Word and item position data |
################

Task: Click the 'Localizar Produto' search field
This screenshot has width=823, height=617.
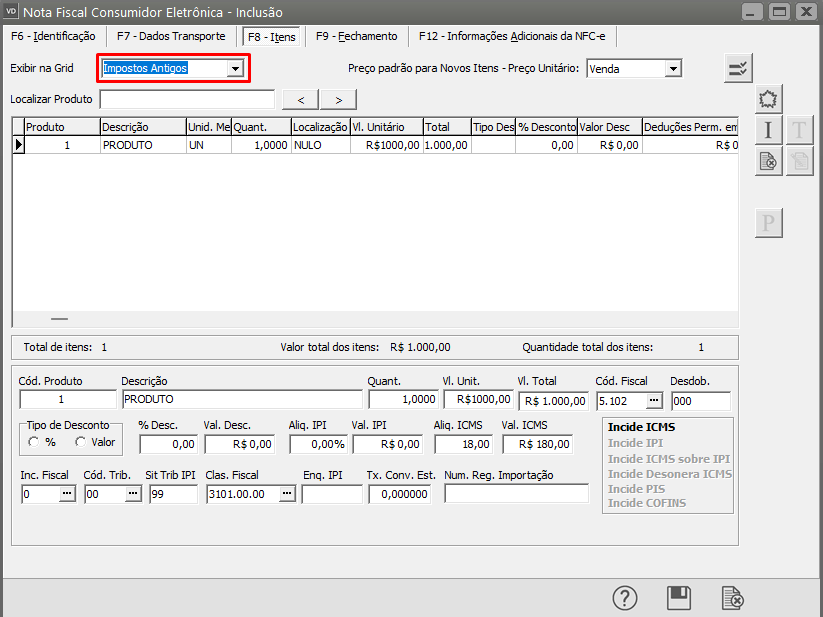Action: (187, 99)
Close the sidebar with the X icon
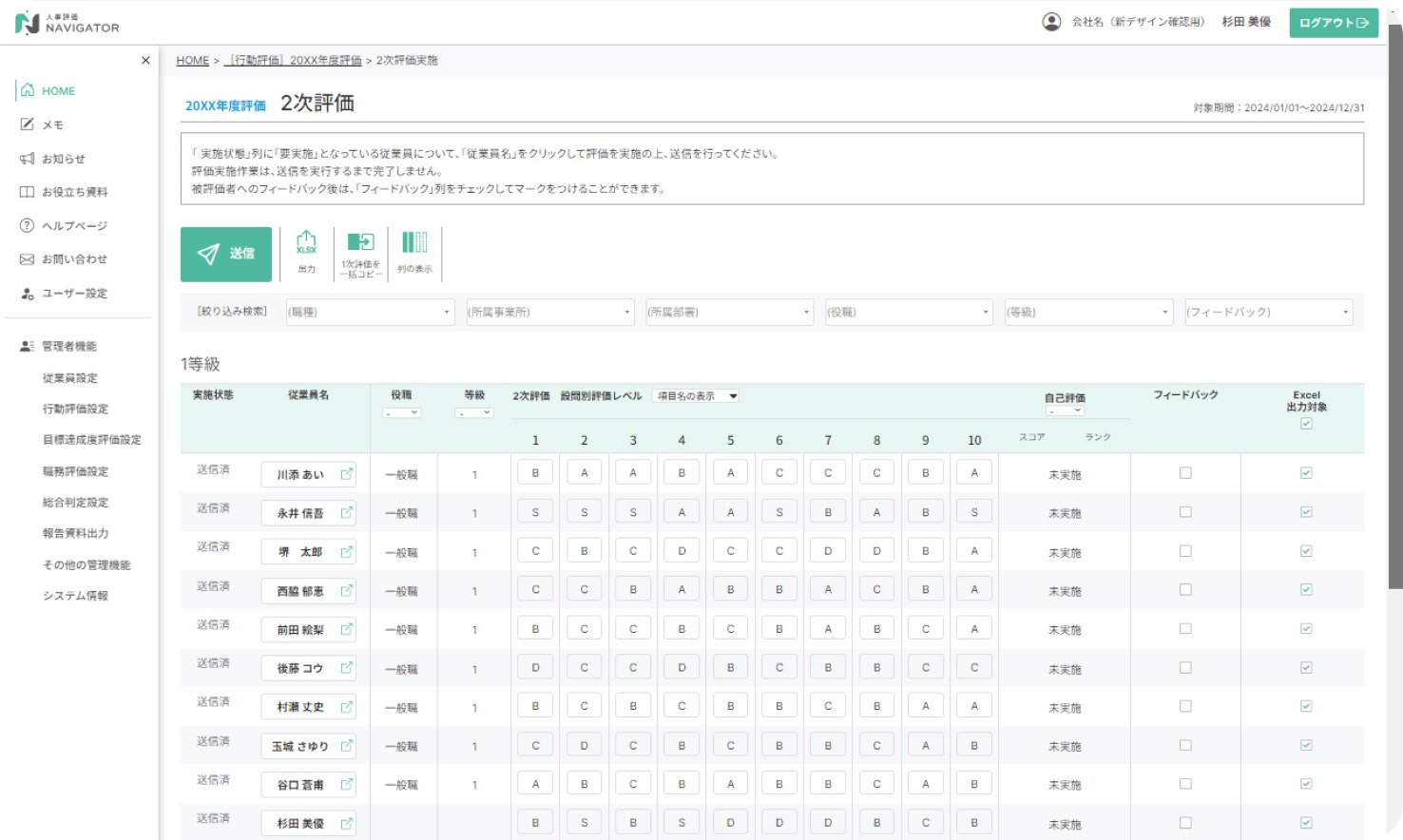 [145, 61]
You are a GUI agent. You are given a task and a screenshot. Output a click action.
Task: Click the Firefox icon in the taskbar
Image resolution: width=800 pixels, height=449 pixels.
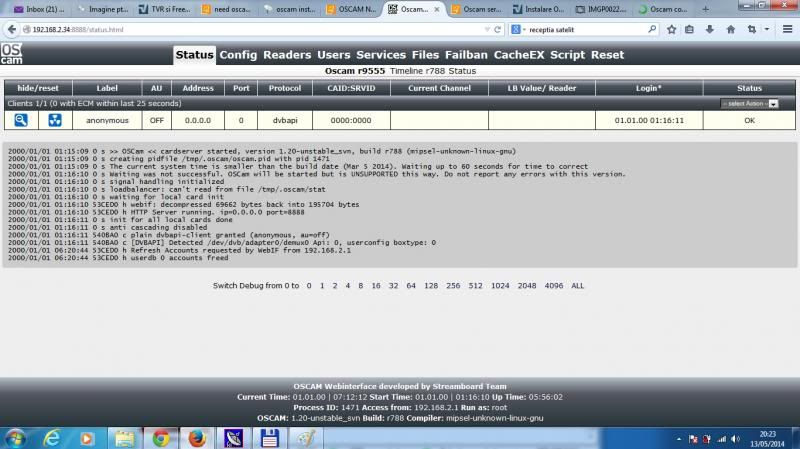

################

Exercise details | Write out every line of the material above again, but leave out the pictures. Multiply each coordinate in the answers by 0.95 and round it to a whole number, with halves rounded up, and keep every other number and word as it is.

Result for this exercise |
Task: Click the 'Localizar Produto' search field
This screenshot has width=823, height=617.
Action: (178, 94)
Close the sidebar with the X icon
 [138, 58]
You are a GUI agent. You are given a task and a screenshot. Output a click action.
Task: Click the Firefox icon in the taskbar
Image resolution: width=800 pixels, height=449 pixels.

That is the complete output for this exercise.